142. Linked List Cycle II

2020-05-26

Given a linked list, return the node where the cycle begins. If there is no cycle, return null.

If there is cycle in a given linked list, pointers with step size of 1 and 2 will eventually meet. When they meet, 2 * distance(slow) = distance(fast).

Let’s assume that the pointers walk around the cycle (if it exists) clockwise.

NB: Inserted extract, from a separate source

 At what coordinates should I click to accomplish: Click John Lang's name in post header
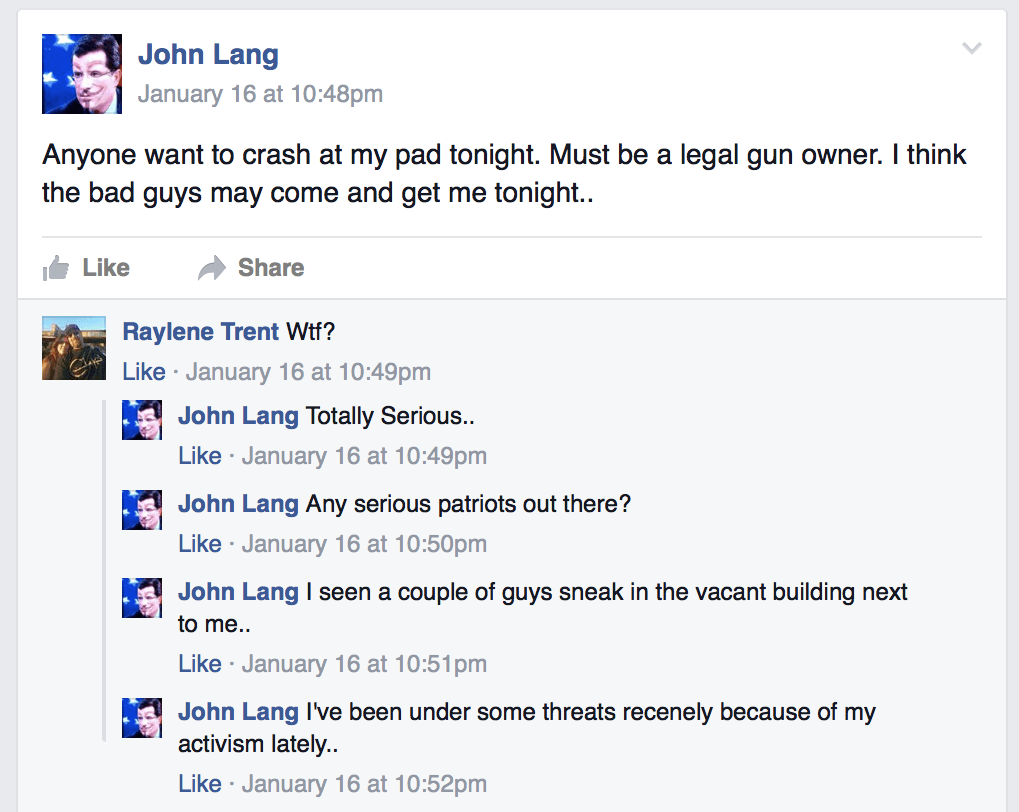(208, 55)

F : the distance from head to the cycle entrance
a: the distance from cycle entrance to intersection
b: the distance from intersection to cycle entrance

Thus 2 * (F + a) = F + N(a + b) + a, then F = b + (N - 1)(a + b). After we find the intersection, let one pointer go from the intersection and the other from head, both of them have a same step size. We will get the cycle entrance when they meet.

/**
 * Definition for singly-linked list.
 * class ListNode {
 *     int val;
 *     ListNode next;
 *     ListNode(int x) {
 *         val = x;
 *         next = null;
 *     }
 * }
 */
public class Solution {
    public ListNode detectCycle(ListNode head) {
        // corner case
        if (head == null) {
            return null;
        }
        
        // phase 1: find the intersection
        ListNode slow = head;
        ListNode fast = head;
        ListNode intersection = null;
        while (fast != null && fast.next != null) {
            slow = slow.next;
            fast = fast.next.next;
            if (slow == fast) {
                intersection = fast;
                break;
            }
        }
        if (intersection == null) {
            return null;
        }
        
        // phase 2: find the cycle entrance
        ListNode ptr1 = head;
        ListNode ptr2 = intersection;
        while (ptr1 != ptr2) {
            ptr1 = ptr1.next;
            ptr2 = ptr2.next;
        }
        return ptr1;
    }
}